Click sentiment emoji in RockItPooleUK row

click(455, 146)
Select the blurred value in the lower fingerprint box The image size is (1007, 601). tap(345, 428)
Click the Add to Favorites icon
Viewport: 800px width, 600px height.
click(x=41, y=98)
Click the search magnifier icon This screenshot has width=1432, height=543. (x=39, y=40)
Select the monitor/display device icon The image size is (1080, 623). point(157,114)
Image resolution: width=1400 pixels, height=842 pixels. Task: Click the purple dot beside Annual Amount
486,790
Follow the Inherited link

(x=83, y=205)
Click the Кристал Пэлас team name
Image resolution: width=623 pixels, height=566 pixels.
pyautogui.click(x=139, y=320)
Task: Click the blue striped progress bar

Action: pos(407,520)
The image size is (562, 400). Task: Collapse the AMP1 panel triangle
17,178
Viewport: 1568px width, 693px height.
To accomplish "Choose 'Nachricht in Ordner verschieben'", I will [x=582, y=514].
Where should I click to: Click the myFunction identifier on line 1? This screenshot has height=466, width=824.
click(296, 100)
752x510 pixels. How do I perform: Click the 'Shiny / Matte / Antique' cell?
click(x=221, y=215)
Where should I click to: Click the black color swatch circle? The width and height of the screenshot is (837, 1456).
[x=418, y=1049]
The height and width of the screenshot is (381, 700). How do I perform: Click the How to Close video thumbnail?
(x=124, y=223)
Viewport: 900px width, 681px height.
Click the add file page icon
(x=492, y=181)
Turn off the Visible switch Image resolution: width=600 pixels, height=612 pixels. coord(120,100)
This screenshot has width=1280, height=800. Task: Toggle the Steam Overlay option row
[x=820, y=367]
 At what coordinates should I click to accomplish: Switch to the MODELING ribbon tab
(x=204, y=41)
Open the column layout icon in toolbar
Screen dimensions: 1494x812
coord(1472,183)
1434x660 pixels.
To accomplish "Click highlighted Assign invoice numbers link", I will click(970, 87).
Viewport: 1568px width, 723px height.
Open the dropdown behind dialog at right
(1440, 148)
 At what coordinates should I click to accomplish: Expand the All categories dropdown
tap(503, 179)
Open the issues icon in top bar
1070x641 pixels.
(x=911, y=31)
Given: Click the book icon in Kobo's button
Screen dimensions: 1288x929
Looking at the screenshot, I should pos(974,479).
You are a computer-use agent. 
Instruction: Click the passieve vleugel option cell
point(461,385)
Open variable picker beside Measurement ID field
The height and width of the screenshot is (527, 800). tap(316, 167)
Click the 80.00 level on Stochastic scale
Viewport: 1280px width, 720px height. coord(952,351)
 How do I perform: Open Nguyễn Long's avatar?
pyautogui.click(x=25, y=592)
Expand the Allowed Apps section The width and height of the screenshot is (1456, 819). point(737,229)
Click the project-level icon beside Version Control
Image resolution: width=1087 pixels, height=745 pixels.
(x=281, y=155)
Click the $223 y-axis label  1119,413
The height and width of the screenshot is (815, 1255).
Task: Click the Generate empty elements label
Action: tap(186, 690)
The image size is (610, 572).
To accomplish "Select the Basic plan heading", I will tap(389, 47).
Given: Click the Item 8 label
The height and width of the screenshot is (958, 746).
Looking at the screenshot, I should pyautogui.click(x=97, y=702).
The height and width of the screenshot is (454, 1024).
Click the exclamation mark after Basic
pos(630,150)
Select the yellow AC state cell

================

Every line above should be printed again exactly as it stands.

Click sentiment emoji in RockItPooleUK row

click(455, 146)
Select the blurred value in the lower fingerprint box The image size is (1007, 601). tap(345, 428)
Click the Add to Favorites icon
Viewport: 800px width, 600px height.
click(x=41, y=98)
Click the search magnifier icon This screenshot has width=1432, height=543. (x=39, y=40)
Select the monitor/display device icon The image size is (1080, 623). point(157,114)
Image resolution: width=1400 pixels, height=842 pixels. Task: Click the purple dot beside Annual Amount
486,790
Follow the Inherited link

(x=83, y=205)
Click the Кристал Пэлас team name
Image resolution: width=623 pixels, height=566 pixels.
pyautogui.click(x=139, y=320)
Task: Click the blue striped progress bar

Action: pos(407,520)
The image size is (562, 400). Task: Collapse the AMP1 panel triangle
17,178
Viewport: 1568px width, 693px height.
To accomplish "Choose 'Nachricht in Ordner verschieben'", I will [x=582, y=514].
Where should I click to: Click the myFunction identifier on line 1? This screenshot has height=466, width=824.
click(296, 100)
752x510 pixels. How do I perform: Click the 'Shiny / Matte / Antique' cell?
click(x=221, y=215)
Where should I click to: Click the black color swatch circle? The width and height of the screenshot is (837, 1456).
[x=418, y=1049]
The height and width of the screenshot is (381, 700). How do I perform: Click the How to Close video thumbnail?
(x=124, y=223)
Viewport: 900px width, 681px height.
Click the add file page icon
(x=492, y=181)
Turn off the Visible switch Image resolution: width=600 pixels, height=612 pixels. coord(120,100)
This screenshot has width=1280, height=800. Task: Toggle the Steam Overlay option row
[x=820, y=367]
 At what coordinates should I click to accomplish: Switch to the MODELING ribbon tab
(x=204, y=41)
Open the column layout icon in toolbar
Screen dimensions: 1494x812
coord(1472,183)
1434x660 pixels.
To accomplish "Click highlighted Assign invoice numbers link", I will click(970, 87).
Viewport: 1568px width, 723px height.
Open the dropdown behind dialog at right
(1440, 148)
 At what coordinates should I click to accomplish: Expand the All categories dropdown
tap(503, 179)
Open the issues icon in top bar
1070x641 pixels.
(x=911, y=31)
Given: Click the book icon in Kobo's button
Screen dimensions: 1288x929
Looking at the screenshot, I should pos(974,479).
You are a computer-use agent. 
Instruction: Click the passieve vleugel option cell
point(461,385)
Open variable picker beside Measurement ID field
The height and width of the screenshot is (527, 800). tap(316, 167)
Click the 80.00 level on Stochastic scale
Viewport: 1280px width, 720px height. coord(952,351)
 How do I perform: Open Nguyễn Long's avatar?
pyautogui.click(x=25, y=592)
Expand the Allowed Apps section The width and height of the screenshot is (1456, 819). point(737,229)
Click the project-level icon beside Version Control
Image resolution: width=1087 pixels, height=745 pixels.
(x=281, y=155)
Click the $223 y-axis label  1119,413
The height and width of the screenshot is (815, 1255).
Task: Click the Generate empty elements label
Action: tap(186, 690)
The image size is (610, 572).
To accomplish "Select the Basic plan heading", I will tap(389, 47).
Given: Click the Item 8 label
The height and width of the screenshot is (958, 746).
Looking at the screenshot, I should pyautogui.click(x=97, y=702).
The height and width of the screenshot is (454, 1024).
Click the exclamation mark after Basic
pos(630,150)
Select the yellow AC state cell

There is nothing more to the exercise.